Berlin (Weltexpresso) – Das ist schon fast ein Gütesiegel, iranischer Filmemacher zu sein. Ob es ein Gen gibt oder doch nur die guten Vorbilder und eine politische Situation, in der Filme eher als Worte Subversives transportieren können?

Der Trick von Mani Haghighi, der schon mehrfach in anderen Sektionen der Berlinale Filme vorgeführt hatte, und zum ersten Mal im Wettbewerb dabei ist, liegt nun darin, daß er die eigene Klientel, also die Filmemacher, vorführt, noch dazu indem er einen nach dem anderen sterben läßt. Nein, sie sterben nicht dahin, sondern werden von irgendeiner Macht einen Kopf kürzer gemacht, wobei immer nur die Köpfe aufgefunden werden und die Körper unbestattet irgendwo entsorgt worden sind. Von wem? Vom Mörder.

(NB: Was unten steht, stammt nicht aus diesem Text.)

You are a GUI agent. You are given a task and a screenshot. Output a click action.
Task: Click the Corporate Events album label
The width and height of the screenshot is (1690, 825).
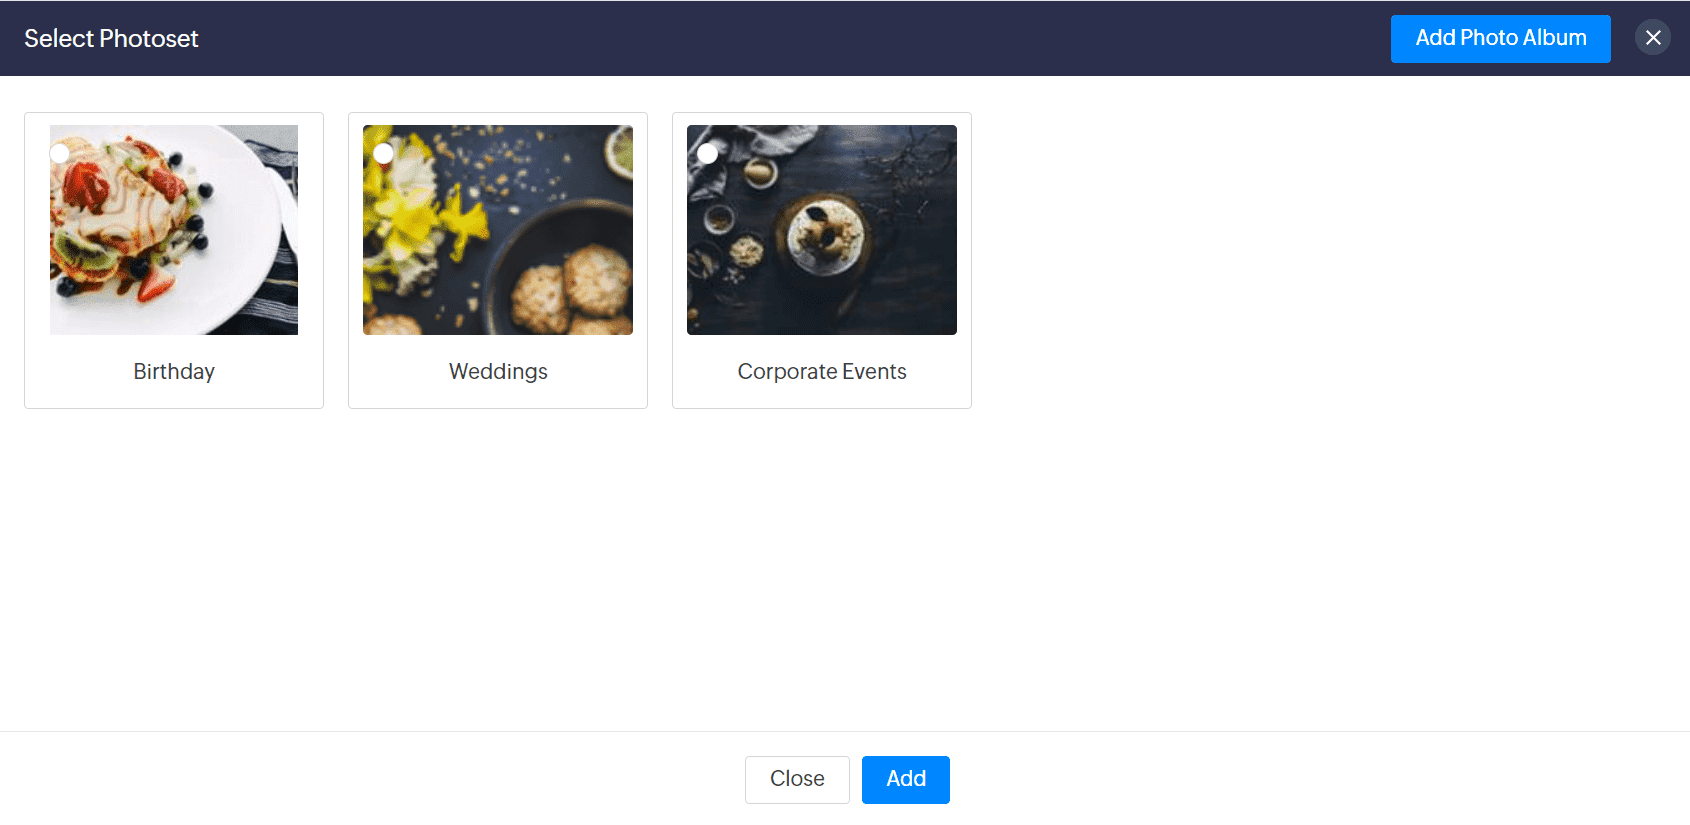(x=822, y=372)
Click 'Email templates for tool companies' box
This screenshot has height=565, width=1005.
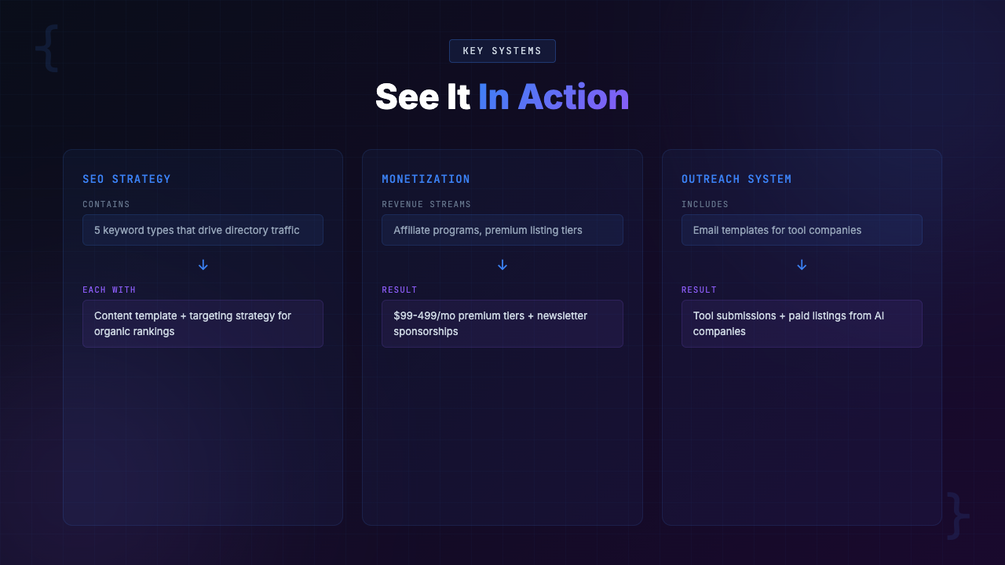pyautogui.click(x=801, y=230)
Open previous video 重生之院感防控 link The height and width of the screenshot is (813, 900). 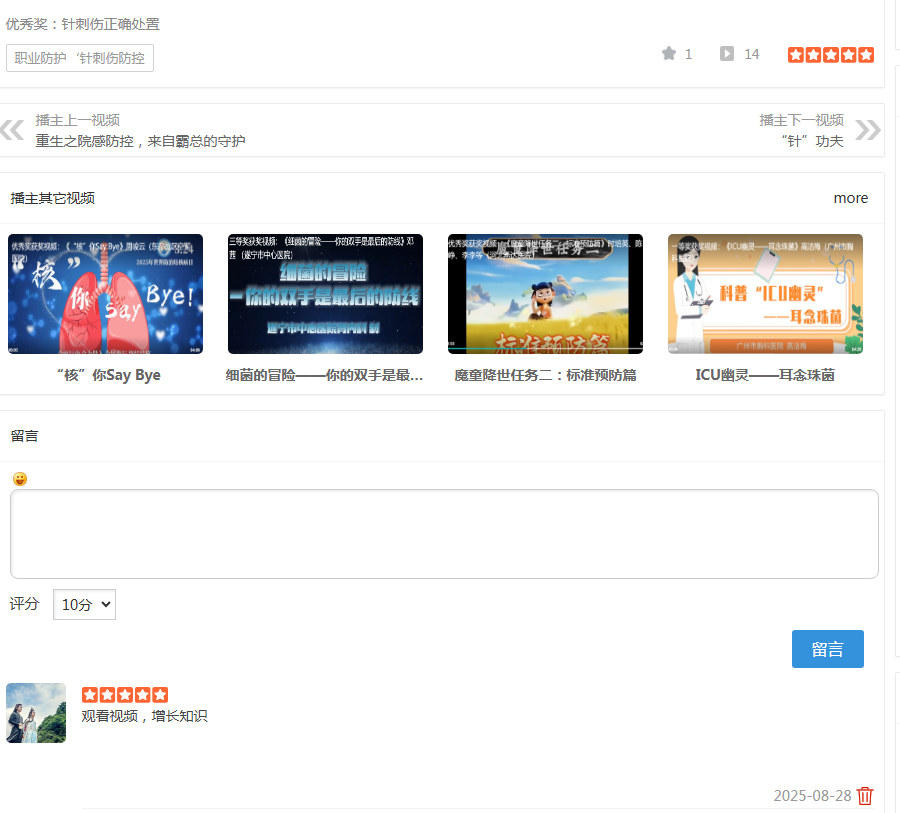point(140,141)
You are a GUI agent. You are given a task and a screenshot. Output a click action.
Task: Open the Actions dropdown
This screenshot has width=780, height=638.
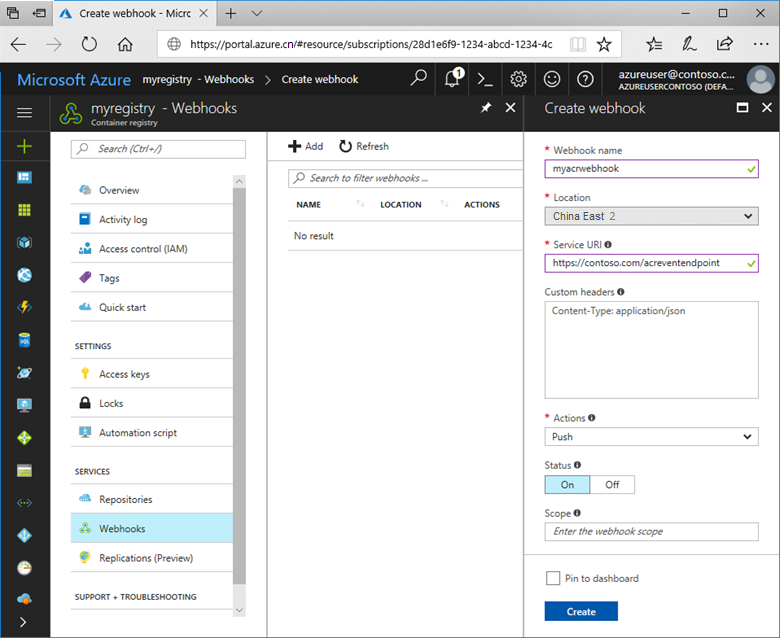tap(651, 437)
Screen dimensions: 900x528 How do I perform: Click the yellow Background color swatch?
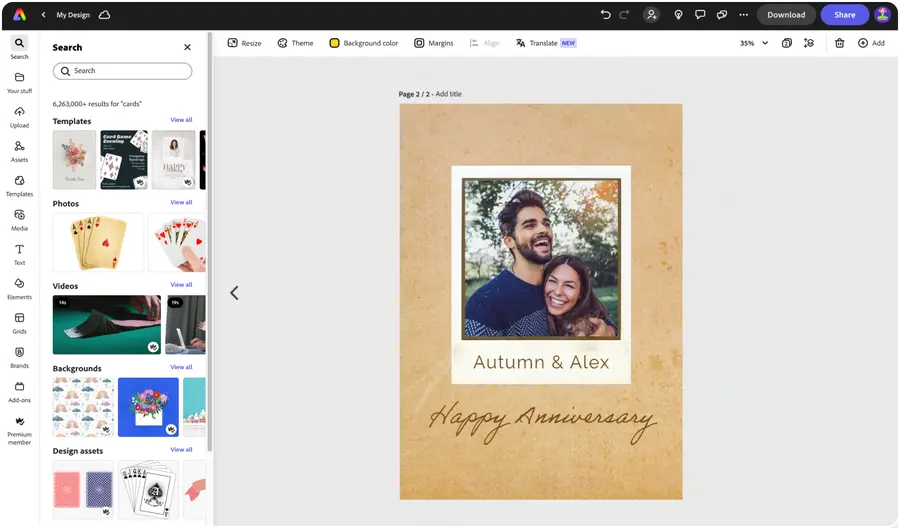point(334,43)
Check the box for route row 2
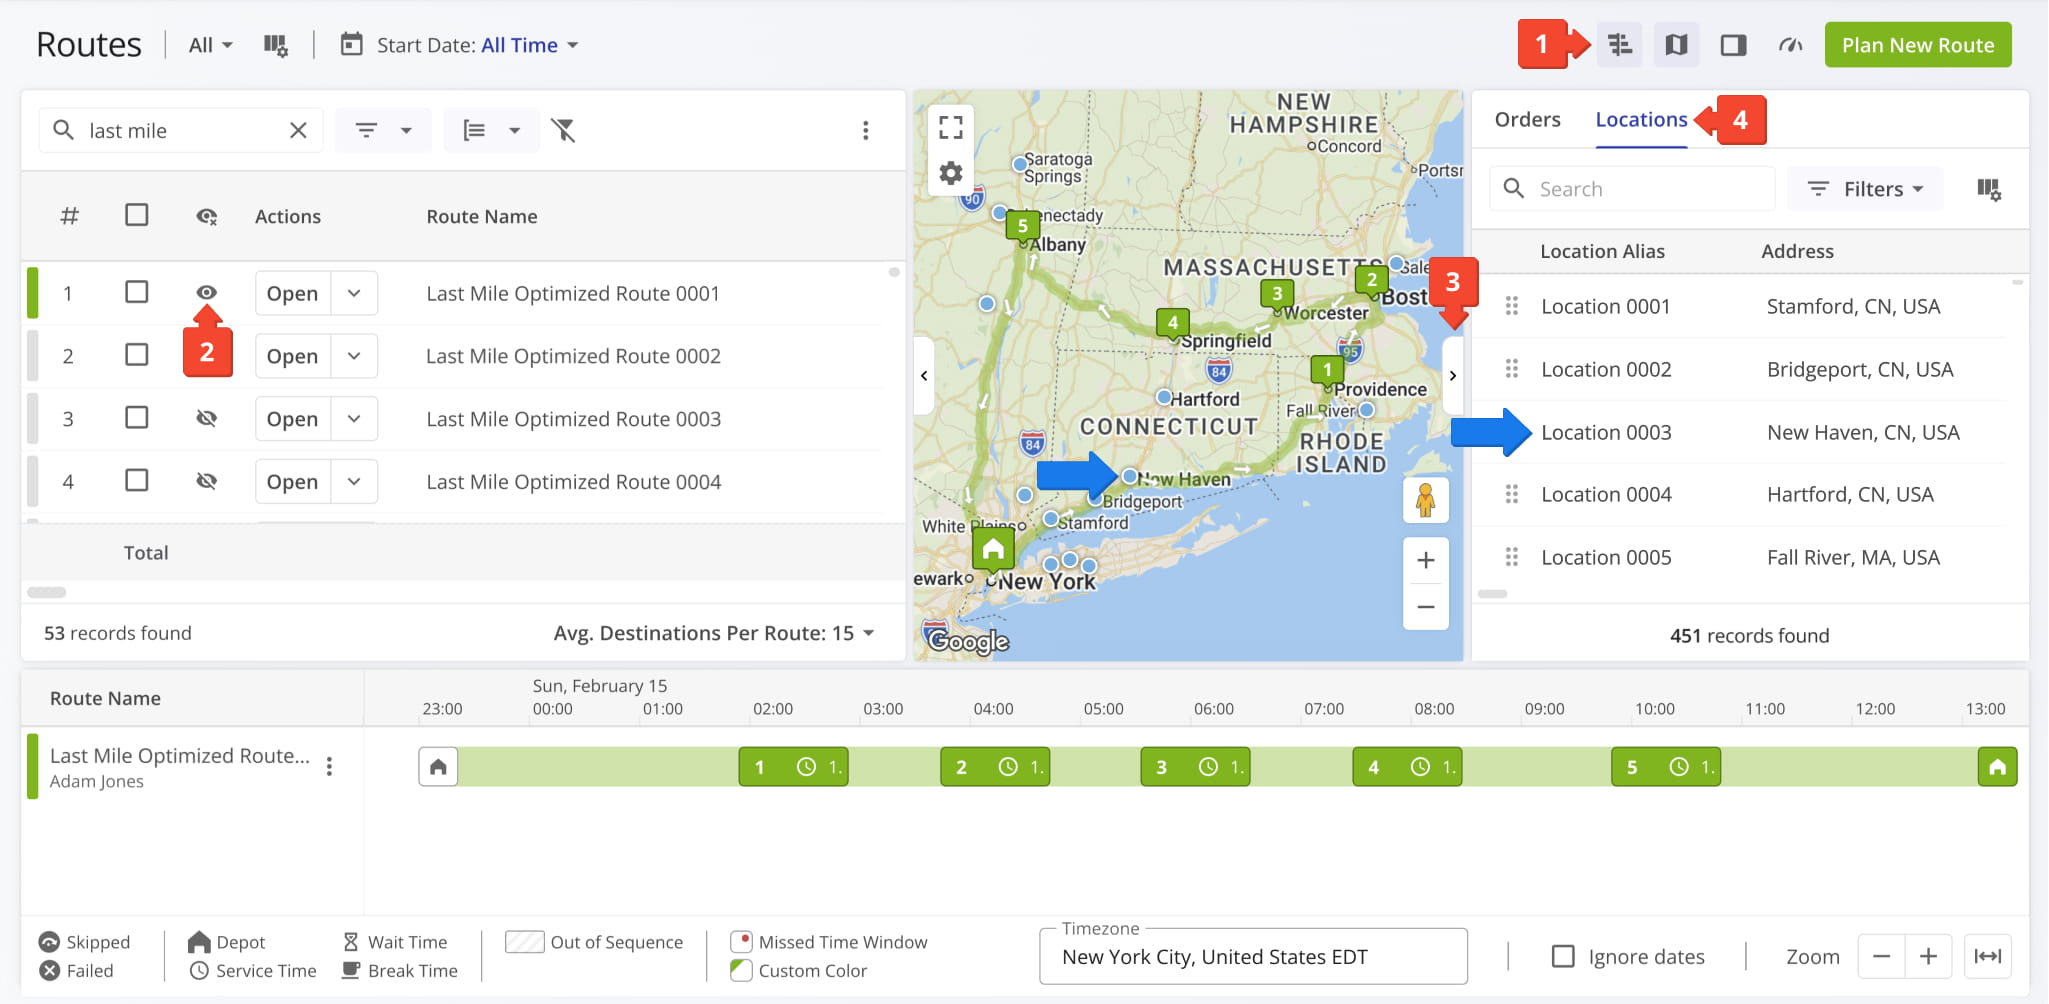The height and width of the screenshot is (1004, 2049). (137, 355)
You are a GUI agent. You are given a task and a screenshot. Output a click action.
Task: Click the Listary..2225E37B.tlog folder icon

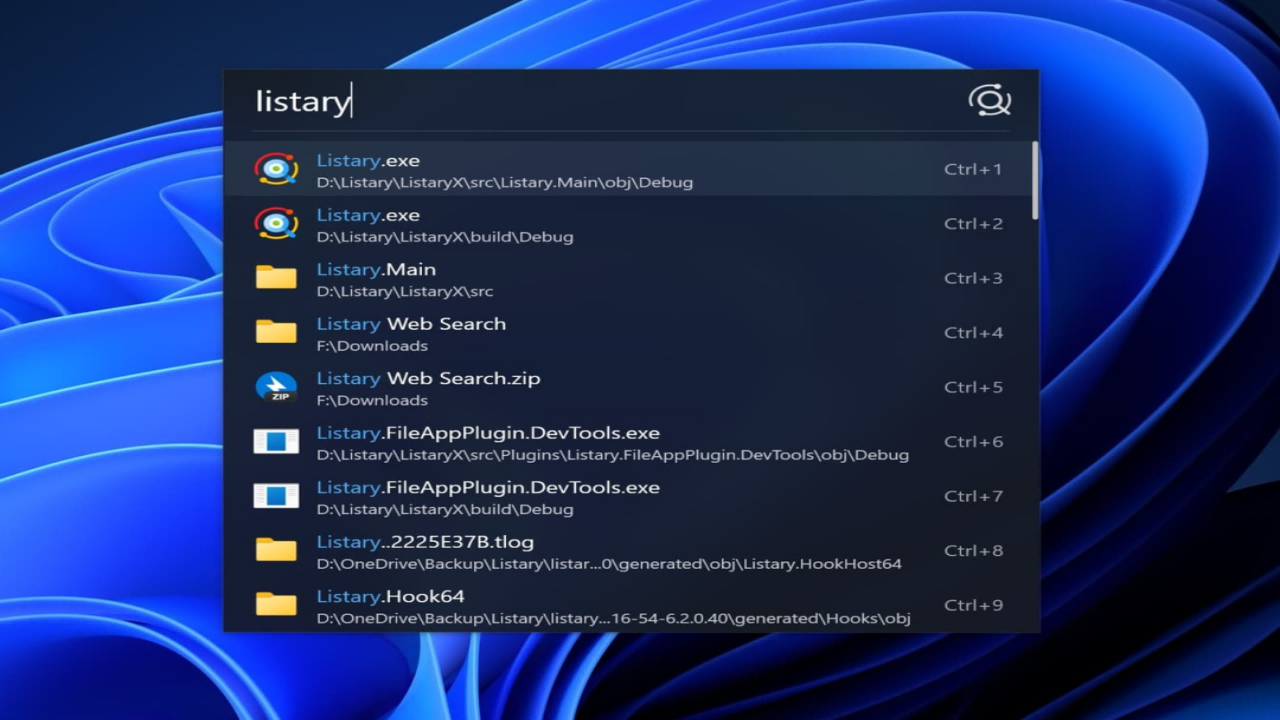click(276, 550)
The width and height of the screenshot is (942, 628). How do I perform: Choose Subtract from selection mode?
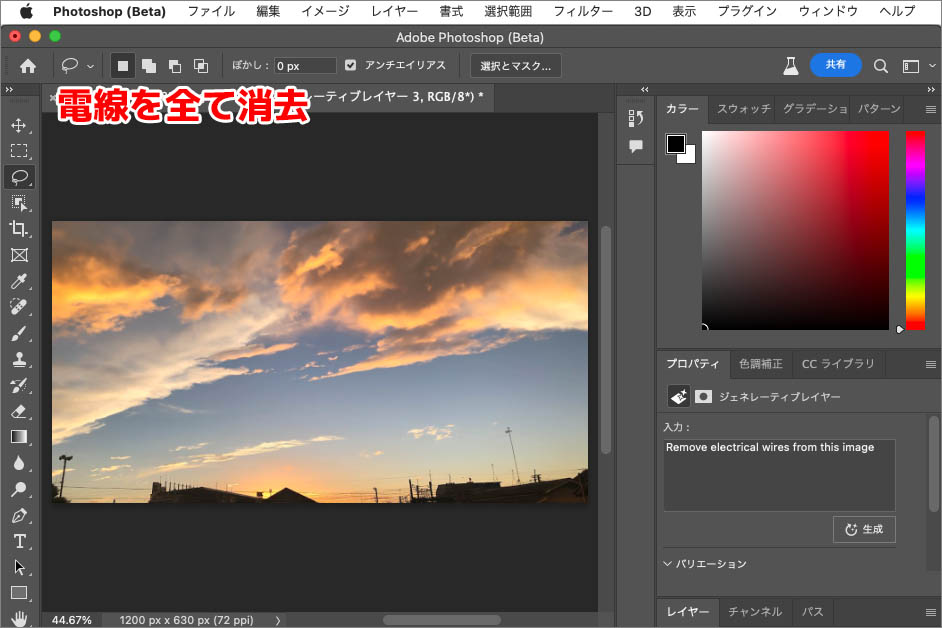click(x=175, y=66)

Es geht also ein Regisseurmörder in Teheran um und ausgerechnet Regisseur Hasan Kasmai (Hasan Majuni) bleibt verschont. Dieser Bär von einem Mann, mit breitem Kreuz und kräftigen Beinen, auf denen er Standfestigkeit vermittelt, mit lockigem längerem Haupthaar, das konturlos in den Vollbart übergeht, was bleibt ihm übrig, als beleidigt zu sein, weshalb der Regiemörder ihn schont. Soll das etwas heißen, er kann nichts?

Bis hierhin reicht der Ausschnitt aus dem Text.